Systemic inflammation after critical illness: relationship with physical recovery and exploration of potential mechanisms

Background: Physical recovery following critical illness is slow, often incomplete, and is resistant to rehabilitation interventions. We aimed to explore the contribution of persisting inflammation to recovery, and investigated the potential role of human cytomegalovirus (HCMV) infection in its pathogenesis. 
Methods: In an a priori nested inflammatory biomarker study in a post-intensive care (ICU) rehabilitation trial (RECOVER; ISRCTN09412438), surviving adult ICU patients ventilated >48 hours were enrolled at ICU discharge and blood sampled at ICU discharge (n=184) and 3 month follow-up (N=123). CRP, HNE, IL-1β, IL-6, IL-8, TGFβ, and SLPI were measured. HCMV IgG status was determined (previous exposure), and DNA PCR measured among seropositive patients (lytic infection). Physical outcome measures including the Rivermead Mobility Index (RMI) were measured at 3 months.

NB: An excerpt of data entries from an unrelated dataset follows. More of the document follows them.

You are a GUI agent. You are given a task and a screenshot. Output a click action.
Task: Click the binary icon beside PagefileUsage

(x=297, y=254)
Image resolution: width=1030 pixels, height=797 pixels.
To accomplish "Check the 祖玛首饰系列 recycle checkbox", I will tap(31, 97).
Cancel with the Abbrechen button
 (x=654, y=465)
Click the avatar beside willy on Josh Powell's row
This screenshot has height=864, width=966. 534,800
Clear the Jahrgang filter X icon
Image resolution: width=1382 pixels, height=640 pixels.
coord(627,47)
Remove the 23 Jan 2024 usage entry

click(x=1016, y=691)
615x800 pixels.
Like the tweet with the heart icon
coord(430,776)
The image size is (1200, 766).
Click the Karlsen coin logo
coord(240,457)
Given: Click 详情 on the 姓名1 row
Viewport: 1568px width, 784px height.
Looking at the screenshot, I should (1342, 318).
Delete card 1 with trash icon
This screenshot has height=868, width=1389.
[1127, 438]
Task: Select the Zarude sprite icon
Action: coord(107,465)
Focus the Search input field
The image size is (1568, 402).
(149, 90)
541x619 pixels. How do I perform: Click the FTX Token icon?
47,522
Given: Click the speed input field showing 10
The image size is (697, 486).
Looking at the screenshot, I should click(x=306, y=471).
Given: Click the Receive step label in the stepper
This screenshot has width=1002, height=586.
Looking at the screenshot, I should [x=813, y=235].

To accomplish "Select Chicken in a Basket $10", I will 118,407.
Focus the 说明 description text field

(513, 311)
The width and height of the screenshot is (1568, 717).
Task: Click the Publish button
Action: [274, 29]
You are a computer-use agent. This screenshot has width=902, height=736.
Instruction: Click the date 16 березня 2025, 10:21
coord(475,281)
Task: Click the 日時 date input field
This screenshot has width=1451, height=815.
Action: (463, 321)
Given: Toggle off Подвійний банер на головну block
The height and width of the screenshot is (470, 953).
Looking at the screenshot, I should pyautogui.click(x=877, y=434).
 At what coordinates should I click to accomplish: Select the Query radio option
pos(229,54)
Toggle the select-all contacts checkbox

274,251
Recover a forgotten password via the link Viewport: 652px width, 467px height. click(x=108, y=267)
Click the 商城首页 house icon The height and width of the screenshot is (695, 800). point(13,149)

Results: Many patients had persisting inflammation at 3 months (CRP >3mg/L in 59%; >10mg/L in 28%), with pro-inflammatory phenotype (elevated HNE, IL-6, IL-8, SLPI; low TGFβ1). Poorer mobility (RMI) was associated with higher CRP (β=0.13; p<0.01) and HNE (β=0.32; p=0.03), even after adjustment for severity of acute illness and pre-existing comorbidity (CRP β=0.14; p=<0.01; HNE β=0.30; p=0.04). Patients seropositive for HCMV at ICU discharge (63%) had a more pro-inflammatory phenotype at 3 months than seronegative patients, despite undetectable HMCV by PCR testing.
Conclusion: Inflammation is prevalent after critical illness and is associated with poor physical recovery during the first 3 months post-ICU discharge. Previous HCMV exposure is associated with a pro-inflammatory phenotype despite absence of detectable systemic viraemia.